Lyman Hill

March 24, 2018

1305m

Sedro-Woolley / Skagit County, WA

Lyman Hill is rather just a flat-topped, broad but heavily wooded and logged “plateau” in the foothills of North Cascades. Apart from its prominence (36th most prominent in Washington state) this peak offers next-to-zero mountaineering interest. The summit does offer decent views on a clear day but itself is also largely occupied by communication facilities. There isn’t much wilderness feeling on this mountain whatsoever. Much of the “standard route” goes up the west side logging roads and is best done as an exercise hike. The terrain is gentle enough that one can hike it at any time of a year in literally any condition. Most choose to bag it in winter and there’s no avalanche danger to worry about.

The weather forecast for this Saturday was not very inspiring but Jake, Trevor and I still made a spontaneous decision to head out. Part of the reason was that I would be abroad in the following two weeks so this would be my last mountain trip for a while.
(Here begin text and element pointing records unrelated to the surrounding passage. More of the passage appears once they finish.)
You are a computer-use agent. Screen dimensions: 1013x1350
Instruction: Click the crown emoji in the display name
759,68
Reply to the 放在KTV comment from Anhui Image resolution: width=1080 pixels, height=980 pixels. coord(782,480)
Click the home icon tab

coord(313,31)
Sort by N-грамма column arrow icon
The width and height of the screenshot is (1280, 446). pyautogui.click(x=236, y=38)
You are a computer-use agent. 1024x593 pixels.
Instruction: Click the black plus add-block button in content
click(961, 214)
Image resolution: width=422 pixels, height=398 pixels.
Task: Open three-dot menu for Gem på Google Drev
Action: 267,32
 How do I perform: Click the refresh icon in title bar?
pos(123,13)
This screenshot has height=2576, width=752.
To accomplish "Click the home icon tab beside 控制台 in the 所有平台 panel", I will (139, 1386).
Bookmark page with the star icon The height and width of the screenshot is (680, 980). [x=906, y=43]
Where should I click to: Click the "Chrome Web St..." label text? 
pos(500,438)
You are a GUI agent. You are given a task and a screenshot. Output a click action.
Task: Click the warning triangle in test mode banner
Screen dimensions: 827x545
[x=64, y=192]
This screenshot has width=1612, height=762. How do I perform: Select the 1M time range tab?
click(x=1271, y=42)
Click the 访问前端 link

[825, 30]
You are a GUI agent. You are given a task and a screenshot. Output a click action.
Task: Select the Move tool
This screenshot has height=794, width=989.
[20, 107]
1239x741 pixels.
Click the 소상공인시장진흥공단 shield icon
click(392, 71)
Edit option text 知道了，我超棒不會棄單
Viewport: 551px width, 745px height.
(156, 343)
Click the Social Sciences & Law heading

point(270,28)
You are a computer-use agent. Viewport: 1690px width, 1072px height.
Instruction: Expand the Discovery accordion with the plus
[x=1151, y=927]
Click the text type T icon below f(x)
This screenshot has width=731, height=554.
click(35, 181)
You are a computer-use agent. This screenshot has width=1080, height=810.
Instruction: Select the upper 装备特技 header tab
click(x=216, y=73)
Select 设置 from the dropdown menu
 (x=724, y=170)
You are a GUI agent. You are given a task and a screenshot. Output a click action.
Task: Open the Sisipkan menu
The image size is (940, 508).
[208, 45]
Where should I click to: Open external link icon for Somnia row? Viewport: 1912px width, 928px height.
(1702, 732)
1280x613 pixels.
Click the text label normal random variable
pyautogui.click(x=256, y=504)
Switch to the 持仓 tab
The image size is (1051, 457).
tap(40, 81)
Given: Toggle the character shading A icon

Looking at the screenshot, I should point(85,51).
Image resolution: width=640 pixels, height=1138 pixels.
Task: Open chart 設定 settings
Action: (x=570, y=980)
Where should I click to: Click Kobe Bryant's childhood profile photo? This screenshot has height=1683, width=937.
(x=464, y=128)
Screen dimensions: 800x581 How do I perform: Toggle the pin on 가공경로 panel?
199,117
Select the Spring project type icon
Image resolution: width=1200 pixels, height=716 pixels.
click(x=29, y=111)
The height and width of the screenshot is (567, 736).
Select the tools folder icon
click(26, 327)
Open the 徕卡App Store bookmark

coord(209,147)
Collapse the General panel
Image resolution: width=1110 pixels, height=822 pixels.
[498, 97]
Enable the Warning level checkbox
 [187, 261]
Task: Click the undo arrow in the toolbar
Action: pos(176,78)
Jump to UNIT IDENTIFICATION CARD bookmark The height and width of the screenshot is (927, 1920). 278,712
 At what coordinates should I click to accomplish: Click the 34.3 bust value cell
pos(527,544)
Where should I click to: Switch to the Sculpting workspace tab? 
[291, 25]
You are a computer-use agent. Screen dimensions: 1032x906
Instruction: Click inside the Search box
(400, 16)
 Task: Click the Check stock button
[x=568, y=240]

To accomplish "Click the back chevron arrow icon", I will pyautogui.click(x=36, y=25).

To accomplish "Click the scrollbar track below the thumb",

There’s a couple suitable objectives in the foothills of North Cascades. We almost picked Sumas Mtn. (WA) but in the end we opted for Lyman Hill. There’s no need to start super early so the meetup time was set at 8:00 am at the junction between Highway 9 and Hathaway Road. And thank to a huge border lineup I was late by about 15 minutes but I consider that as “reasonable”. The real starting point is about 2 km down Hathaway Road at a closed gate. The road beyond is in a perfect shape but the gate is locked so everyone has to park at the bottom.

Lyman Hill via west side logging roads. GPX DL

This is a trip that one would better come prepared with a downloaded, or at least a pre-drawn GPX track. There’s so many confusing branches but generally speaking for the lower 2/3 one just needs to follow the most obvious path. The logging road does about a dozen switchbacks up the flank between Thunder Creek and Mills Creek. The weather was horrible but at least after a couple hundred meters elevation gain the rain had transitioned into (wet) snow. At about 900 m elevation we strapped the snowshoes on and then there came that “bushy connector”. This is a narrower and bushier branch that’s hard to discover if not because of the online beta and GPX track. It led us traversing diagonally due south-east for at least a couple kilometers. Meanwhile we had to push around the alders with fresh snow…

Right away we were soaked by heavy wet snow. It’s as bad as it looks…

About 400-500 m up the snow started accumulating…

Trevor coming around a corner. It’s almost snowshoeing time..

Jake leading the way into this bushy connector

This is near the point we bailed towards the summit

After what seemed like a long while I checked the GPS to see how far we still had to traverse on this bushy branch. I realized that we were actually directly underneath the summit. According to the track we still had to traverse for over 1 km but the trail-breaking on this logging road was quite arduous. The summit was about 800 m horizontal meter and 200 m vertical directly above us. After a bit of debates we opted for this experimental short-cut. Initially the trail-breaking was terrible but it improved shortly after. Higher up we travelled into some mature forest and the going was actually much easier. The terrain never became too steep and we also came across two branches of logging roads. Regardless, we went more-or-less straight up and the path brought us right next to the highest point.

Trevor T. hiking up the lower cut block on our experimental route

Jake R. breaking trail up the mature forest near the top.

Our group shot on the summit of Lyman Hill

The summit stay was short thank to the absolute white-out conditions. Even the top of this communication tower wasn’t visible and that tells how “awesome” the view was. It’s still snowing fairly heavily so not wanting to waste too much time we started the descent. Downhill snowshoeing in this powder form of snow was fast and fun so in no time we were back to that “bushy connector”. While descending this connector we actually got some nice views thank to a brief clearing trend to the west. But the blue skies didn’t last long as a thunderstorm clouds rolled in as we continued our descent. For the last few kilometers we were hit heavily by a rain/hail storm and soaked to the bone…

This is the uppermost logging road that goes to the top

Snowshoeing down our experimental short-cut

Almost back to the connector branch

This is the bushiest section.

To our surprise we got some sunshine here…

When the sun came out we just had to snap some shots…

Just another shot looking west into the lowlands.

This is near the start of that bushy connector. Pretty narrow.

My brand new gloves…

Near the bottom we got soaked by a hail storm.

Our round trip time was just over 5 hours on a steady pace and that’s a tad bit faster than expected. I think the short-cut we did near the summit helped saving time/distance and the weather also helped speeding up the process. The main purpose for this trip is social and exercise and peak-bagging is secondary. I would actually recommend Lyman Hill for a day when you don’t have much motivation or when the weather’s bad and you still want to get out.